茨城県立高校入試の数学では、長年の伝統として「定規・コンパスの使用が一切禁止」されています。
「えっ、じゃあどうやって作図するの?」という疑問に対する答えは、「方眼(マスの目)と論理的思考」にあります。
茨城の数学の解答用紙には、図形問題の部分にうっすらと方眼が引かれていることがあります。受験生は、このマスの目(座標)を利用し、図形の性質(中点や垂直、線対称など)を論理的に導き出して、点を打ち、線を引きます。
受検票などの厚紙の「真っ直ぐな辺」を定規代わりにすることは事実上黙認されていますが、コンパスの代わりはありません。

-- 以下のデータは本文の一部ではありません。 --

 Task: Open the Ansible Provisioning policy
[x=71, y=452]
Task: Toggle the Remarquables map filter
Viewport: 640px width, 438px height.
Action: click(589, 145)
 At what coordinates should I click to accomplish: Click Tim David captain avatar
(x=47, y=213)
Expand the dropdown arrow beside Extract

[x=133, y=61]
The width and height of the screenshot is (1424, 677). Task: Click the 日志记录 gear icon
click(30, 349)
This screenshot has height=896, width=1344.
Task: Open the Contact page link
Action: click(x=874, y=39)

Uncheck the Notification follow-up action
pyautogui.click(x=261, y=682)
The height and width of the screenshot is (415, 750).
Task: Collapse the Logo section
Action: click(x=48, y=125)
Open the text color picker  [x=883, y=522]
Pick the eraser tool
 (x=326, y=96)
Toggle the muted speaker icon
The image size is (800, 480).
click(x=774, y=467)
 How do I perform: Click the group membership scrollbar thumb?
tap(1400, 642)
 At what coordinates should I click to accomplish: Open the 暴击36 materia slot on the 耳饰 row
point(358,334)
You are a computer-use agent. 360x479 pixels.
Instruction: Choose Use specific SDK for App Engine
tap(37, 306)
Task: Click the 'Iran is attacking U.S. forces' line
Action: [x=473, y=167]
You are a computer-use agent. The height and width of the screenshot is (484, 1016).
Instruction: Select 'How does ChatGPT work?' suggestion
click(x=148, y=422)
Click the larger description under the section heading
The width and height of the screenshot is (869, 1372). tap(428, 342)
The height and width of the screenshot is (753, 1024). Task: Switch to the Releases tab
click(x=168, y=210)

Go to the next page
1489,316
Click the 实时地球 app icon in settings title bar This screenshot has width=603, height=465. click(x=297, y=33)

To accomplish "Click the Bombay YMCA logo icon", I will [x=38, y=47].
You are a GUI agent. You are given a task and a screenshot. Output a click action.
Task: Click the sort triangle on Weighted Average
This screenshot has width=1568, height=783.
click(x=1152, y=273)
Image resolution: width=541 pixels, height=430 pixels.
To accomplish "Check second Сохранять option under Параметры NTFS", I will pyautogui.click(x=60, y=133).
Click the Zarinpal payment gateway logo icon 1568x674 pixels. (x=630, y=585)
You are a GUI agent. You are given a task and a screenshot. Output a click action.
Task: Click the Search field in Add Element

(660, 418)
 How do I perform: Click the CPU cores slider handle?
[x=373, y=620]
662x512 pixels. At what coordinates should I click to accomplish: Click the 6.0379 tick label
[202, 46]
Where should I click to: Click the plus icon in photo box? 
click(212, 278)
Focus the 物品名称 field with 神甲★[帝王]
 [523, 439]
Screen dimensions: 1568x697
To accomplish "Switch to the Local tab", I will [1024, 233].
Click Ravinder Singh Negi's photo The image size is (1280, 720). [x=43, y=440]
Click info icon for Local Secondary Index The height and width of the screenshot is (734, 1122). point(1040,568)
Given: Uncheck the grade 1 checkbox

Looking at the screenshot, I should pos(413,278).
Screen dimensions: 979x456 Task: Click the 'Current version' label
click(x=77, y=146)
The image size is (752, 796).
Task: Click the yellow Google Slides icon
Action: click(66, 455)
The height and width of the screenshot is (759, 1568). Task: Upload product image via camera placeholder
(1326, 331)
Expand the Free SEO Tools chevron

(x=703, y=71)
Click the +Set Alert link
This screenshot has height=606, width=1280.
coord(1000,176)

求められているのは「綺麗な円を描く器用さ」ではなく、「この点とこの点を結べば、垂直になるはずだ」という数学的センスです。
この訓練を積まずに試験当日を迎えるのは、丸腰で戦場に行くようなものです。
意外と知らない「第2志望制度」の対象校と書き方
茨城県立高校入試には、特定の高校において「第2志望」が認められる制度があります。これは、不合格のリスクを最小限に抑えるための強力なセーフティネットです。
この制度の対象となるのは、主に「普通科」と「専門学科(理数科、英語科、美術科、家政科など)」を併設している高校です。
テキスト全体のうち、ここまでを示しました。